Everesting to ogólnoświatowe wyzwanie dla rowerzystów, które w Ustroniu podjął nauczyciel z Kopera, zdobywca 4 miejsca w Mistrzostwach Świata w biegach przeszkodowych, twórca Barbarian Race. W zeszłym roku ustroniak osiągnął czas 8 godzin 53 minuty 54 sekundy, zostając rekordzistą Polski. W tym chciał pobić rekord legendy kolarstwa, zwycięzcy siedmiu największych wyścigów Alberto Contadora z 2020 roku (7:27:20). Zrobił to i pobił też własny rekord z dużym zapasem. Po pokonaniu 2/3 dystansu była nawet szansa na czas poniżej 7 godzin.
„Co ma rower do najwyższego szczytu świata?” – pytają nawet ci, którzy obserwują i oklaskują poczynania Grzegorza Szczechli. Połączenie stworzył George Mallory – zdobywca Mount Everestu i wnuk słynnego brytyjskiego himalaisty, który zginął na zboczu Czomolugmy.

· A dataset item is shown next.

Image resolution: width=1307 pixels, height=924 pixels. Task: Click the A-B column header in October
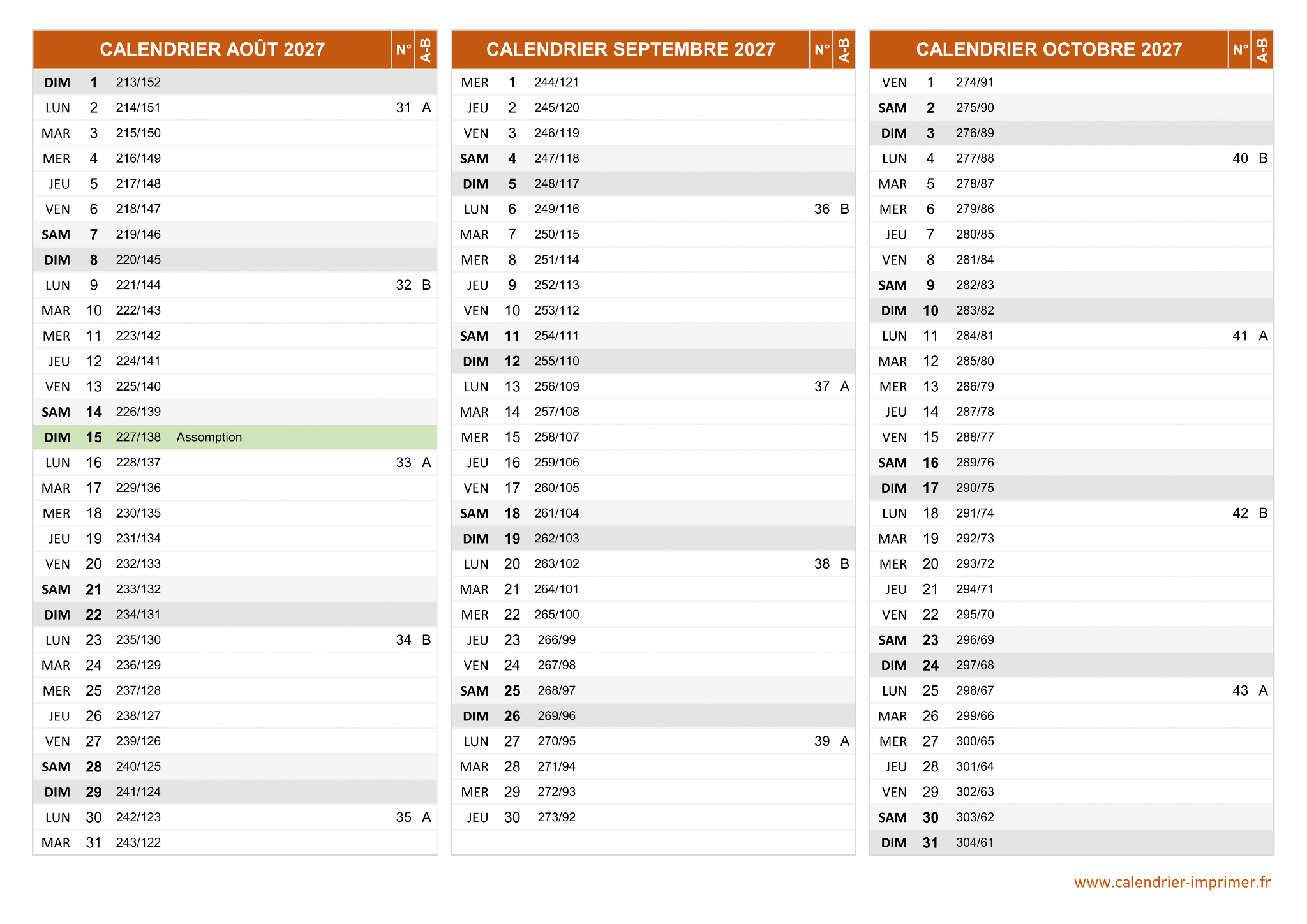[x=1262, y=49]
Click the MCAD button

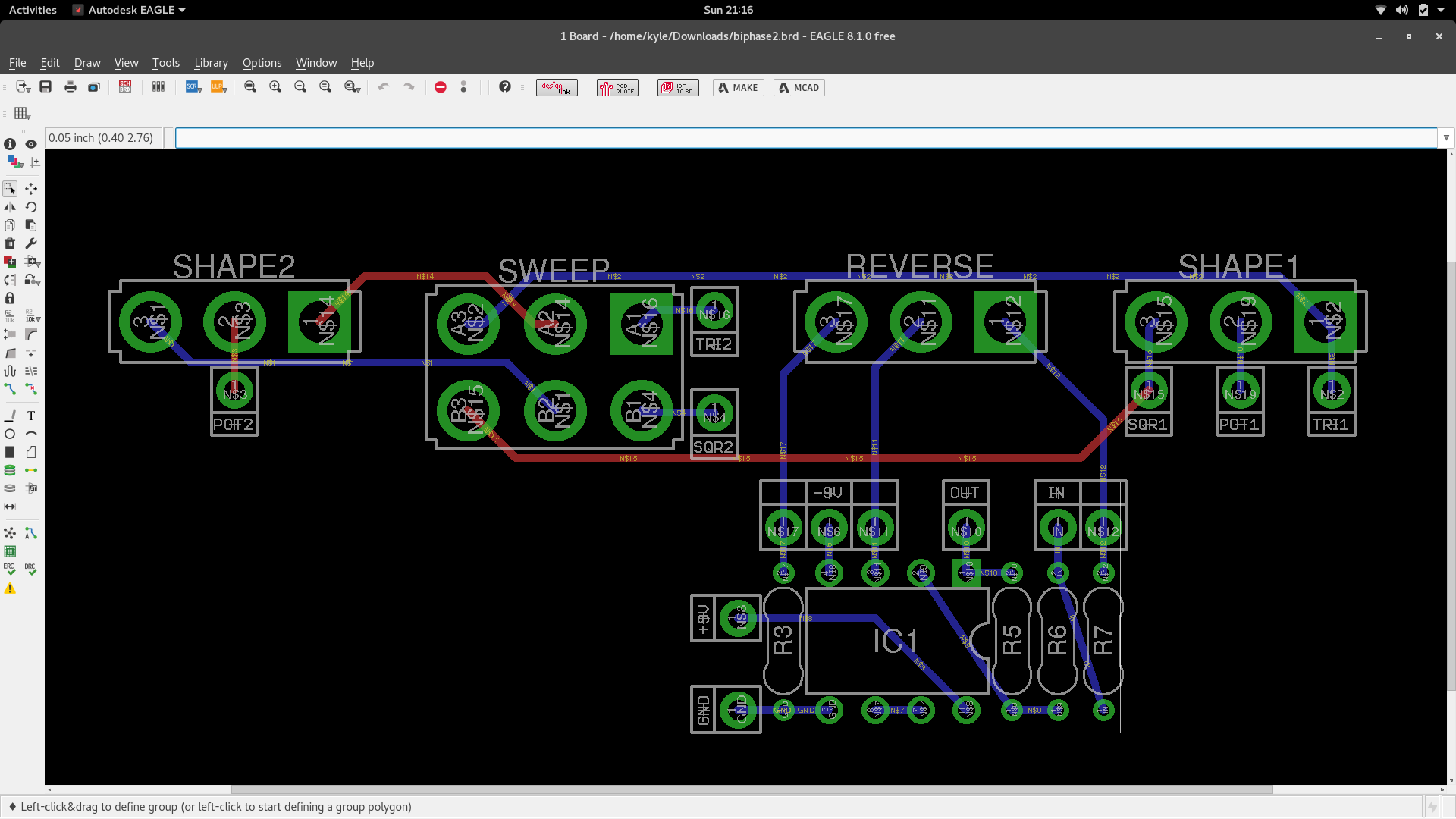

W 1994 roku George na rowerze pokonał ośmiokrotnie podjazd o przewyższeniu 1069 metrów na szczyt góry Donna Buang w Australii, łącznie 8.848 metrów, czyli wysokość Everestu. W 2004 roku zrobiła to samo grupa rowerzystów z Melbourne, następnie rzuciła oficjalnie wyzwanie rowerzystom na całym świecie i powstała strona internetowa everesting.com. Everesting szczególnie zyskał na popularności w czasie pandemii.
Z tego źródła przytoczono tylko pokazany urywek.